Antoine Fayet De l'Esprit national, par A. Fayet… (1850)

S'il faut recommencer, à chaque génération, l'oeuvre sociale tout entière; si l'enfant n'accepte pas de confiance l'héritage d'expérience politique de son père, la société ne sera-t-elle pas réduite à se traîner, à user ses forcés dans d'éternels essais?
Laisser aux caprices de chaque génération le soin de se donner un gouvernement, sans tenir compte de la sagesse et de l'exemple des aïeux, c'est donc nier la première loi du progrès qui ne s'accomplit que par l'unité d'efforts, par la solidarité et la perpétuité des traditions du genre humain; c'est détruire l'idée même de toute civilisation.
Source : Gallica

Antoine Fayet De l'Esprit national, par A. Fayet… (1850)

L'autorité n'est pas un fait matériel, c'est avant tout une idée morale; ce n'est pas une création de la force, mais l'expression d'une loi sociale; elle ne sort pas d'une acclamation, ni d'une surprise, ni des flancs d'une barricade ou d'une urne à scrutin, elle tire son origine et sa puissance des besoins de chaque société, du droit public et traditionnel de chaque peuple.
Source : Gallica

Antoine Fayet De l'Esprit national, par A. Fayet… (1850)
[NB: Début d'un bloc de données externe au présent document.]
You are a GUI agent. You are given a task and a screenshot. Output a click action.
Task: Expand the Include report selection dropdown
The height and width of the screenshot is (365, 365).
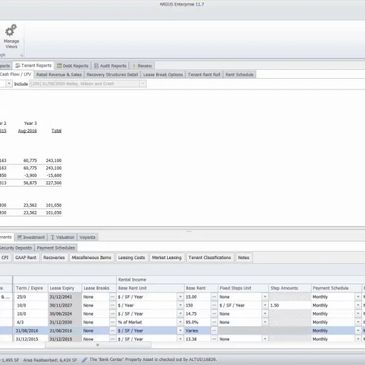[142, 84]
Comment voulez-vous que le commerce s'étende, que les entreprises industrielles se développent dans une société inquiète de son lendemain, où l'organisation vacillante du pouvoir et les intermittences du gouvernement exposent l'ordre à des crises périodiques? Les capitaux se cachent au milieu des orages politiques, les transactions s'arrêtent quand les existences sont menacées. Le commerce, le travail, l'industrie ne fleurissent que sous un ciel serein, sous la douce influence de la paix, et la paix n'existe que par un pouvoir fort, incontesté et durable.